Адамберг ехал медленно, он чувствовал, что усталость и вино подорвали его силы. Садясь в машину, он выключил телефон и GPS на случай, если какой-нибудь легавый окажется столь же смышленым, как Лусио, — хотя такое вряд ли было возможно, даже в сказках и легендах Мордана. У комиссара не было никакого плана насчет тупицы Эмиля. Только идея Лусио: надо успеть добраться до Шатодёна, пока легавые не добрались до пса. Почему? Потому что в фургончике был другой навоз? Нет. Ведь он еще не знал об этом, когда увидел, что Эмиль убегает, и все-таки дал ему убежать. Так в чем дело? В том, что Мордан встал у него на пути, как носорог? Нет, Мордан был не в себе, вот и все. В том, что Эмиль — славный парень? Нет, Эмиль не был славным парнем. Потому что Эмиль мог сдохнуть с голоду, как крыса, отсиживаясь в кустах по милости неуравновешенного полицейского? Возможно. Но разве в тюряге ему будет лучше, чем в кустах?

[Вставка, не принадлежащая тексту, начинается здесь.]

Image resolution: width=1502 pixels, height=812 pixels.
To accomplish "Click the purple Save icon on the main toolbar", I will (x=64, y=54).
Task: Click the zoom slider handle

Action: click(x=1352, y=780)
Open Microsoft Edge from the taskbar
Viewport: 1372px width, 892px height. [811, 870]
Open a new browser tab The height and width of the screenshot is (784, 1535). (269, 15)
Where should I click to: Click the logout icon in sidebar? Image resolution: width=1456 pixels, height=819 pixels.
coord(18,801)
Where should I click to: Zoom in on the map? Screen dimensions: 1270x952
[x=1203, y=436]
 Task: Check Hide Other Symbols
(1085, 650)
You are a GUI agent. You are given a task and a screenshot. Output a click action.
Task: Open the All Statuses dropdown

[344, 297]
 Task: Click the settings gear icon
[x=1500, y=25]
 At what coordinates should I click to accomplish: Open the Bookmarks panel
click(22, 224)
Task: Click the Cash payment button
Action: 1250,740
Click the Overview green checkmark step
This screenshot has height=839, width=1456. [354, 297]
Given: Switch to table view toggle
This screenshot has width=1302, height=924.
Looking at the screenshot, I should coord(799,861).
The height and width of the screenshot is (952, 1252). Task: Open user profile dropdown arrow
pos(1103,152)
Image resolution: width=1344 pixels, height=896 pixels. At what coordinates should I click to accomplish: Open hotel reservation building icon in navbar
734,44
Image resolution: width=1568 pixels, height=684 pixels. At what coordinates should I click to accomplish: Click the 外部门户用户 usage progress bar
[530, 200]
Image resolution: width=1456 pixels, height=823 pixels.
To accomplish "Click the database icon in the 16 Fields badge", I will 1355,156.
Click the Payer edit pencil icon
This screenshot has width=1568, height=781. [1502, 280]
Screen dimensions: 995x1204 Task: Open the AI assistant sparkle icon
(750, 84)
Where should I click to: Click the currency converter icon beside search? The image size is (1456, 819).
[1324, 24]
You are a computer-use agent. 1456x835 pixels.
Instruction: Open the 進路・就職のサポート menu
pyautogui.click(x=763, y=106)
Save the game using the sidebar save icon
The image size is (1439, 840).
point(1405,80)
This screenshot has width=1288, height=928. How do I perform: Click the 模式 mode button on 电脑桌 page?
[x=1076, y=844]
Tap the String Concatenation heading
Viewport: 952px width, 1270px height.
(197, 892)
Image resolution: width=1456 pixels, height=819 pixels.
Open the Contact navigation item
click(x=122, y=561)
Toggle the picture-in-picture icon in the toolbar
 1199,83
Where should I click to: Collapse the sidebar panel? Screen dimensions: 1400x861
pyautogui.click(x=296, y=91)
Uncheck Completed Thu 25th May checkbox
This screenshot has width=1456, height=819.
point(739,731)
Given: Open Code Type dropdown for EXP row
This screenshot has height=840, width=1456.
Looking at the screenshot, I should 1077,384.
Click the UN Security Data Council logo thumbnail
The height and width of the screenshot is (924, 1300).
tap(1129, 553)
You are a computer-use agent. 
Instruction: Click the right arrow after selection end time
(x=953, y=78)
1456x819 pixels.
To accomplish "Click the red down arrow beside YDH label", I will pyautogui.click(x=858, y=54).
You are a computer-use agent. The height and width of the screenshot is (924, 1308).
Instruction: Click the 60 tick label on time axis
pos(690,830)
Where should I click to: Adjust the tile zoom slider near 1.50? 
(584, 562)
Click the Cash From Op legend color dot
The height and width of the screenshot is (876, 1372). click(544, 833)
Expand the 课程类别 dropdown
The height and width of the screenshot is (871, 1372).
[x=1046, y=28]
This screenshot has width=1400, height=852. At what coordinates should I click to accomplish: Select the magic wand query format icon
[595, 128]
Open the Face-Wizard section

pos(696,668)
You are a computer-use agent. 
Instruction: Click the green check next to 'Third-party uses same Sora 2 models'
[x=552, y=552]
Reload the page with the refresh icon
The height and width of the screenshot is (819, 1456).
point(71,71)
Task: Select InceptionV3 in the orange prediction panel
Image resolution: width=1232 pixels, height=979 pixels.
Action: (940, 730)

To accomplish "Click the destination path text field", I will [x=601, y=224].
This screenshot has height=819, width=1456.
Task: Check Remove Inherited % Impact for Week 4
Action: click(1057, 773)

Адамберг был не любитель возводить сложные логические конструкции, основанные на слове «возможно», а Данглар обожал это занятие: любая попытка заглянуть в будущее буквально завораживала его. Адамберг просто ехал на ферму, всей душой надеясь, что никто из легавых не подслушал утром его разговор с тупицей Эмилем, с богачом Эмилем, владельцем домов в Гарше и Вокрессоне. А в это время Данглар тосковал в туннеле под Ла-Маншем и без конца пил шампанское, и все оттого, что ему захотелось узнать, кому принадлежали ноги, отрезанные каким-то психом в далеких горах, — его дяде, кузену его дяди или кому-то еще? А в это время Мордан пустым взглядом смотрел на стены тюрьмы Френ, и, черт возьми, что можно было сделать для Мордана?